Wer nun mit einer Debatte rechnete, der erlebt, wie immun die hessische SPD gegen Kritik ist. Kaum ein offenes Wort über den beschämenden Umgang mit der Landtagsabgeordneten Dagmar Metzger. Wegen ihrer Gewissensentscheidung, eine Regierungstolerierung durch die Linkspartei nicht mitzutragen, hatten Metzgers SPD-Freunde ihr die Mandatsniederlegung nahegelegt. Eine Aussprache findet nicht statt. Vielmehr stärken die Delegierten ihrer Parteivorsitzenden den Rücken; von "Medienhysterie" ist die Rede, davon, "dass sich zum Kronzeugen des politischen Gegners macht", wer öffentlich über die Qualitäten der Parteiführung nachdenke, wie Generalsekretär Norbert Schmitt formuliert. Am eindrucksvollsten macht der alternative Nobelpreisträger Hermann Scheer vor, wie man aus eigenen Fehlern eine Verschwörungstheorie bastelt: "Hier wird gezielt aus politischen Gründen die Zusammenarbeit mit der Linkspartei tabuisiert, um die SPD im Ghetto der großen Koalition zu halten", brüllt Scheer, der unter Ypsilanti Superminister werden sollte.
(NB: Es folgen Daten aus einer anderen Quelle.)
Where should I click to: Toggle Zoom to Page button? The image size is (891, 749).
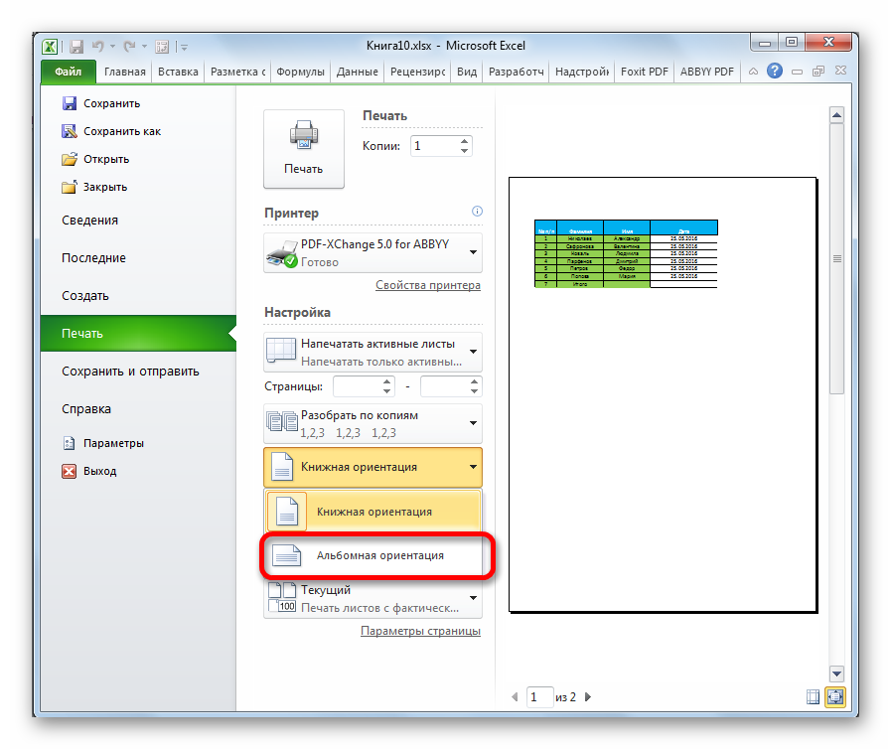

Scheer ist nicht der Einzige, der ofenbar vergessen hat, dass es Ypsilanti war, die mit der ständigen Wiederholung ihres "Nicht mit der Linkspartei" für ebendiese Tabuisierung gesorgt hat. "Ich werde jetzt oft gefragt: Ist das der Parteitag zum Wundenlecken?", sagt Gernot Grumbach, Vorsitzende des SPD-Bezirks Hessen-Süd, und guckt empört: "Ich verstehe die Welt nicht mehr! Wir sind die Partei, die sich dem Auftrag zum Politikwechsel stellt." In Hanau glauben sie das wirklich.